Ramón Espinar NO ha renunciado a su sueldo voluntariamente... Se lo han quitado.

No es oro todo lo que reluce. Podemos y él mismo llevan días presumiendo de su gesto de austeridad y dando lecciones cuando su renuncia tiene trampa: no ha sido voluntaria sino obligada. 

 


Tomó posesión de su escaño en el Senado hace una semana y el podemita Ramón Espinar, que es a su vez diputado en la Asamblea de Madrid, ha caído en el primer renuncio. Él y su partido.

Los de Pablo Iglesias emitieron el jueves pasado un comunicado en el que anunciaba a bombo y platillo que Espinar había renunciado a su sueldo de senador. En consonancia, decían, con la -supuesta- limitación de salarios que Podemos impone a sus cargos públicos: tres veces el salario mínimo interprofesional.

Es más. En los días siguientes el propio Espinar se paseó por las televisiones, de las que es un habitual, presumiendo de tal gesto de austeridad y de haber renunciado también a prebendas como el seguro de vida de la Cámara Alta o el bonotaxi.

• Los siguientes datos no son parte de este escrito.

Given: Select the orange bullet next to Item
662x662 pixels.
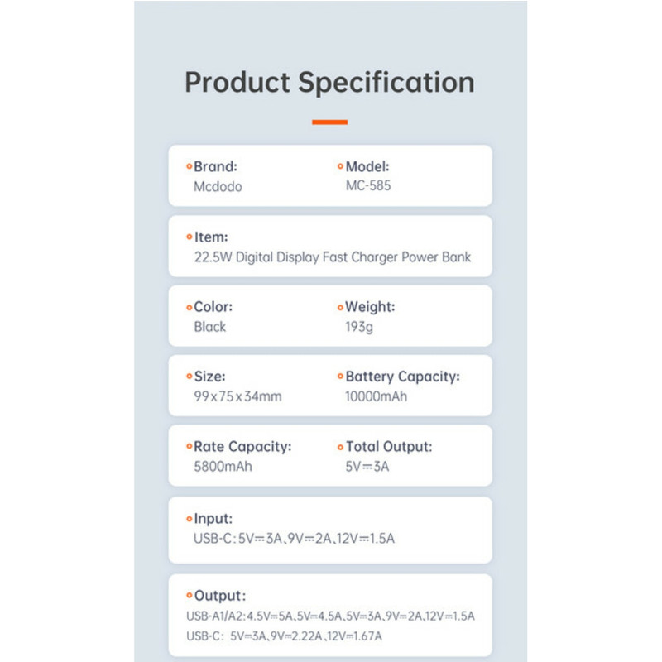Looking at the screenshot, I should pos(189,237).
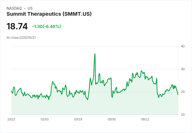Select the 10/22 date on the time axis
This screenshot has height=133, width=192.
click(11, 119)
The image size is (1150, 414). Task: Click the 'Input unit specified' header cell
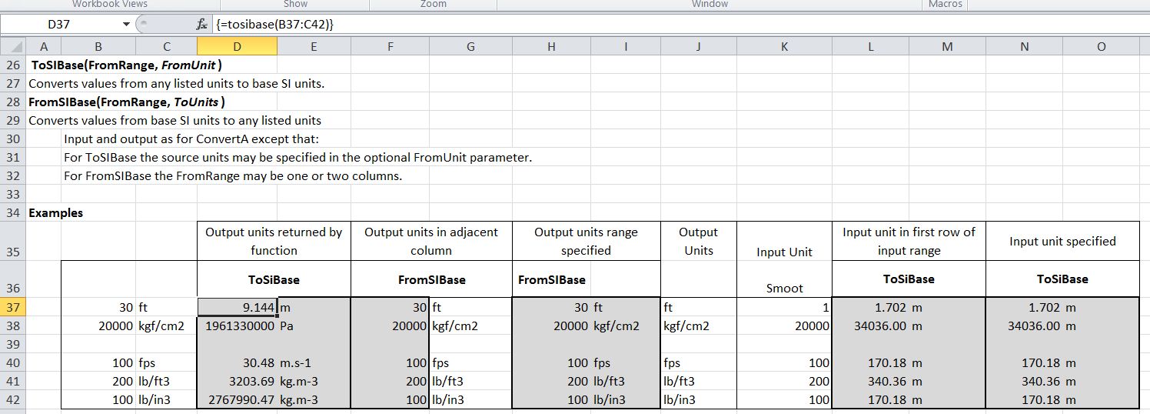pos(1062,241)
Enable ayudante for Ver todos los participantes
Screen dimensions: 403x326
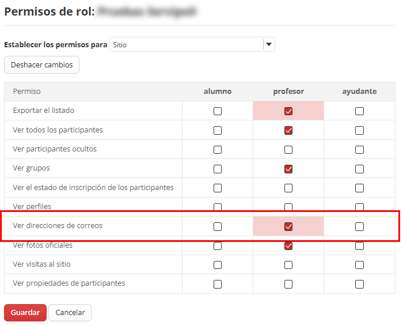coord(359,131)
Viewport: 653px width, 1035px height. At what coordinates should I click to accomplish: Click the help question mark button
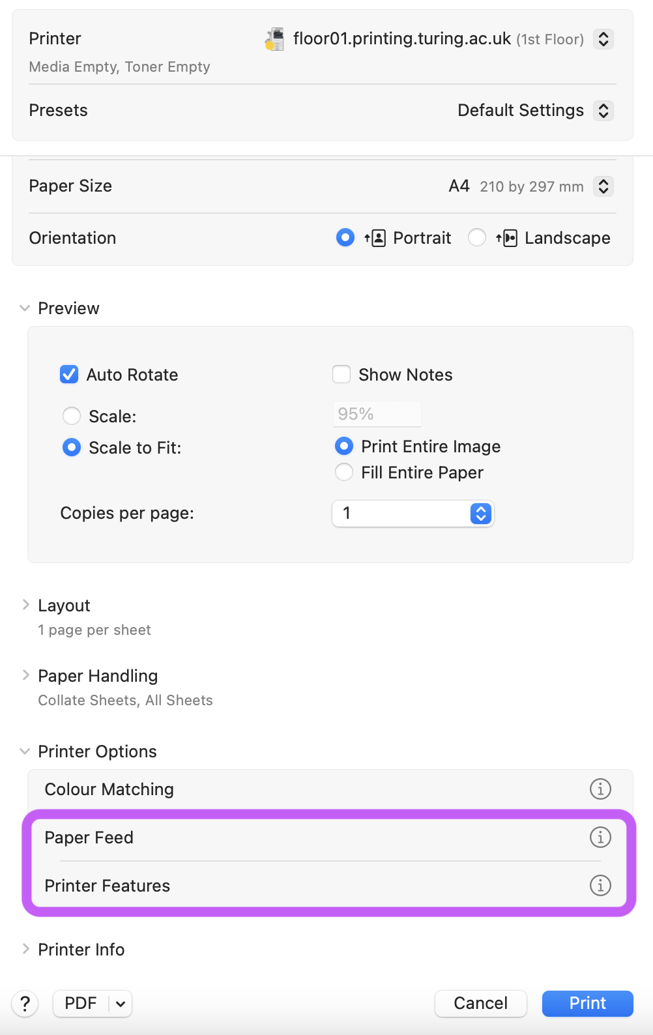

Pero lo que no ha contado el senador más joven de España es que su renuncia no es voluntaria sino obligada. Así que tiene trampa.

La Ley Orgánica del Régimen Electoral General (la LOREG) establece en su artículo 155.4.b que los senadores designados por las comunidades autónomas, como es el caso de Espinar, "sólo podrán percibir la remuneración que les corresponda como senadores, salvo que opten expresamente por las que hubieran de percibir, en su caso, como parlamentarios autonómicos".

En otras palabras: el podemita estaba obligado legalmente a elegir entre el sueldo de diputado por la Asamblea de Madrid o el de senador. ¿Con cuál se ha quedado? Con el más cuantioso. Como decía aquel, una cosa es ser de izquierdas y otra muy distinta ser tonto.

Vayamos a las cifras. En la Asamblea de Madrid cobra 14 pagas de 3.503,46 euros brutos como diputado raso (de los que un 20% no tributa porque se consideran gastos de viaje) más el plus que obtenga cuando se constituyan las comisiones y sea designado algo más -que lo será-. Si le hacen portavoz de una comisión, por ejemplo, ingresará otros 846,97 euros, también en 14 pagas.

Por contra, en el Senado habría cobrado los 2.813,91 euros brutos en 14 pagas comunes a todos los senadores. Las matemáticas lo dejan bien claro.

Y hay una segunda trampa de Espinar: ha tenido que renunciar a su sueldo en el Senado, sí, pero no a las 12 pagas de 869,09 euros libres de impuestos de indemnización mensual como senador por la circunscripción de Madrid. A esa indemnización no puede renunciar, explican fuentes del Senado a El Semanal Digital.

No obstante además Ramón Espinar está obligado a comunicar por escrito a la Cámara Alta con qué sueldo se queda, en este caso con el de diputado autonómico. Y de momento no lo ha hecho. 

Su caso se suma al de dirigentes de Podemos que como Pablo Iglesias dicen sacrificar parte de su salario como eurodiputado para donárselo a sí mismo a través del programa La Tuerka o que directamente no aclaran a dónde va a parar esa parte que donan. Porque supuestamente todos donan lo que exceda de tres veces el SMI.